Membrane Geometry Regulates Phase Morphology in Postsynaptic Condensates

Biomolecular condensates are generally regarded as membrane-less organelles formed through liquid–liquid phase separation (LLPS). However, some condensates in living cells emerge in close proximity to biological membranes, where spatial confinement and surface geometry can critically influence their organization and function. In this talk, I will discuss recent advances in understanding how membrane association regulates the phase behavior of postsynaptic density (PSD) condensates. Using mesoscale molecular simulations constrained by experimental interaction data, our study reproduced the distinct condensate architectures observed in solution and on membranes. In three-dimensional solution, AMPA receptor/PSD-95 complexes form the condensate core, whereas NMDA receptor/CaMKII complexes localize to the shell. Strikingly, this organization becomes reversed in membrane-associated two-dimensional systems.
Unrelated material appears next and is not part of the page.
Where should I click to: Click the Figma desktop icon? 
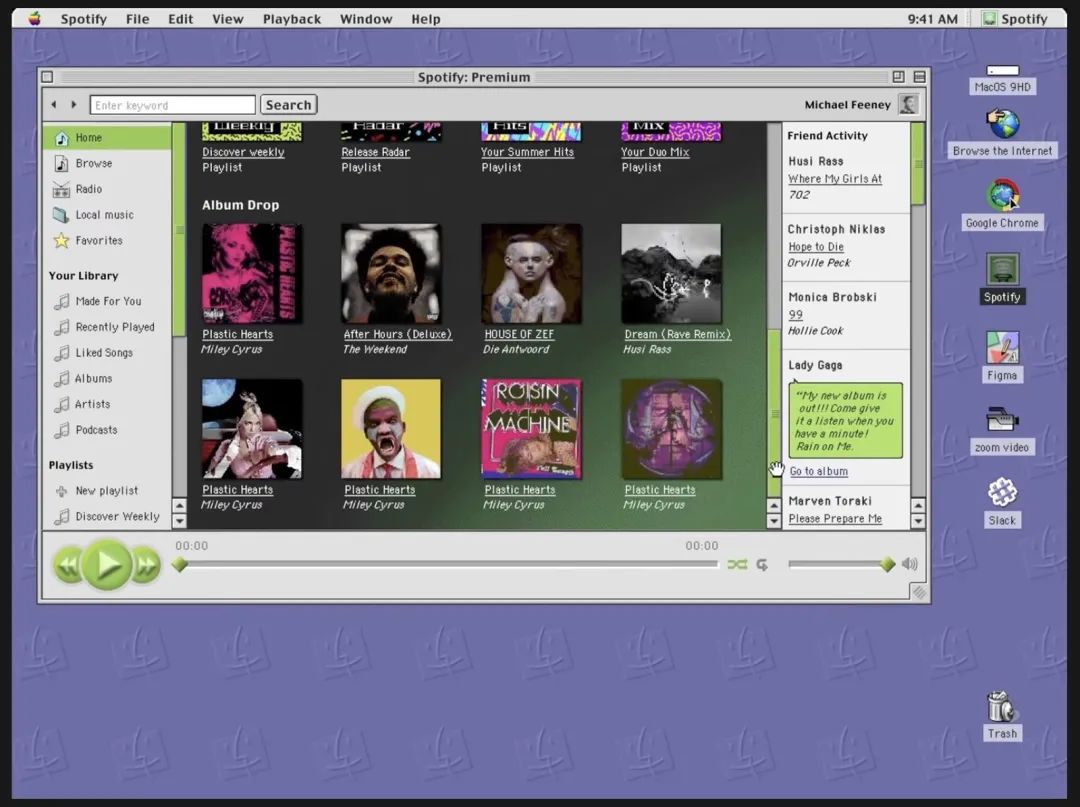[x=1002, y=349]

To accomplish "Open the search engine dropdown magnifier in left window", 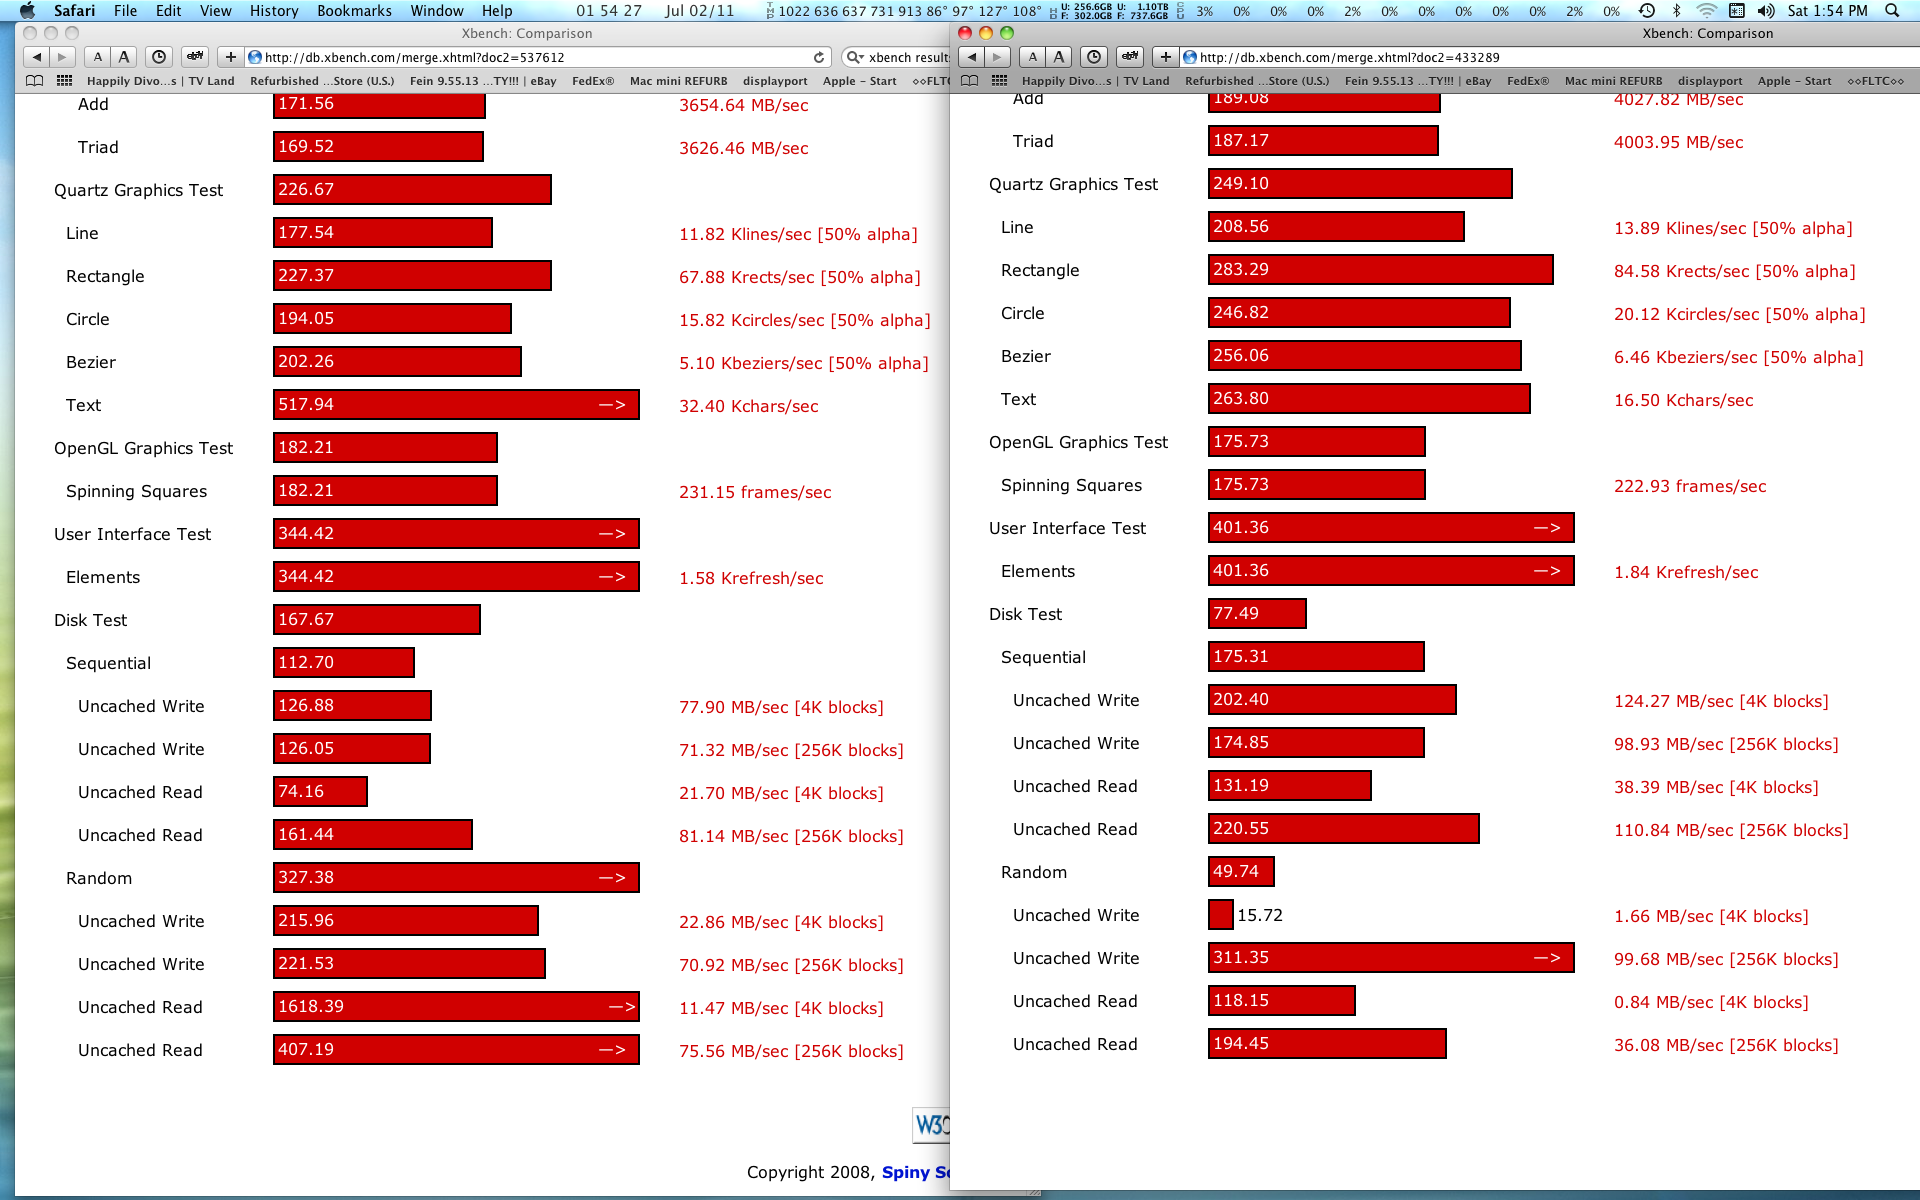I will coord(855,57).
The analysis revealed that this transition arises from the competition between CaMKII’s large excluded volume and its highly multivalent interactions. While excluded-volume effects dominate in solution, membrane confinement favors specific multivalent interactions, stabilizing distinct receptor nanodomains. These results provide a physical framework for understanding how spatial dimensionality and molecular architecture regulate biomolecular condensates and synaptic organization.